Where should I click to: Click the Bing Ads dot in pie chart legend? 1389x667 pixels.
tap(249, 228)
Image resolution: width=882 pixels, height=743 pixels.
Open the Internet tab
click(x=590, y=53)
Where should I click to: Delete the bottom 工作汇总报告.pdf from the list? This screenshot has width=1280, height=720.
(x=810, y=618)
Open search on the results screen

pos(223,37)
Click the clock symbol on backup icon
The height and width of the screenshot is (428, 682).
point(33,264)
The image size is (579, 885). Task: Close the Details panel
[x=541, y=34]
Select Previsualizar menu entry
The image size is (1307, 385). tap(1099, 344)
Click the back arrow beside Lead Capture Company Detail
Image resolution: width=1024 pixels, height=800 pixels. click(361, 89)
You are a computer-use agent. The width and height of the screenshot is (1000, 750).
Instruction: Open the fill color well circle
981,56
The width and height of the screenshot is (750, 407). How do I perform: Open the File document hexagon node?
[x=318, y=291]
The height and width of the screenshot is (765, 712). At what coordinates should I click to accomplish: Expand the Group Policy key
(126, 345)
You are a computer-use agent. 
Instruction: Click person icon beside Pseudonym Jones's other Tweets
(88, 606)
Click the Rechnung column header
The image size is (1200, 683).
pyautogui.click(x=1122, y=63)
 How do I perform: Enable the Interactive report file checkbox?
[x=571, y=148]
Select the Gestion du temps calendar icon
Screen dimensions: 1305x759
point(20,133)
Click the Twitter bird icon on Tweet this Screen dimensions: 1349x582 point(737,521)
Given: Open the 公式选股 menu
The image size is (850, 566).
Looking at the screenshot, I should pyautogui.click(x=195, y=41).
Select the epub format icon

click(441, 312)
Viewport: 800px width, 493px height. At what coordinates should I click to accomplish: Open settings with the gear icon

===

Print the data above exactly as it was provided.

Where should I click to: Click the Bing Ads dot in pie chart legend? 1389x667 pixels.
tap(249, 228)
Image resolution: width=882 pixels, height=743 pixels.
Open the Internet tab
click(x=590, y=53)
Where should I click to: Delete the bottom 工作汇总报告.pdf from the list? This screenshot has width=1280, height=720.
(x=810, y=618)
Open search on the results screen

pos(223,37)
Click the clock symbol on backup icon
The height and width of the screenshot is (428, 682).
point(33,264)
The image size is (579, 885). Task: Close the Details panel
[x=541, y=34]
Select Previsualizar menu entry
The image size is (1307, 385). tap(1099, 344)
Click the back arrow beside Lead Capture Company Detail
Image resolution: width=1024 pixels, height=800 pixels. click(361, 89)
You are a computer-use agent. The width and height of the screenshot is (1000, 750).
Instruction: Open the fill color well circle
981,56
The width and height of the screenshot is (750, 407). How do I perform: Open the File document hexagon node?
[x=318, y=291]
The height and width of the screenshot is (765, 712). At what coordinates should I click to accomplish: Expand the Group Policy key
(126, 345)
You are a computer-use agent. 
Instruction: Click person icon beside Pseudonym Jones's other Tweets
(88, 606)
Click the Rechnung column header
The image size is (1200, 683).
pyautogui.click(x=1122, y=63)
 How do I perform: Enable the Interactive report file checkbox?
[x=571, y=148]
Select the Gestion du temps calendar icon
Screen dimensions: 1305x759
point(20,133)
Click the Twitter bird icon on Tweet this Screen dimensions: 1349x582 point(737,521)
Given: Open the 公式选股 menu
The image size is (850, 566).
Looking at the screenshot, I should pyautogui.click(x=195, y=41).
Select the epub format icon

click(441, 312)
Viewport: 800px width, 493px height. At what coordinates should I click to accomplish: Open settings with the gear icon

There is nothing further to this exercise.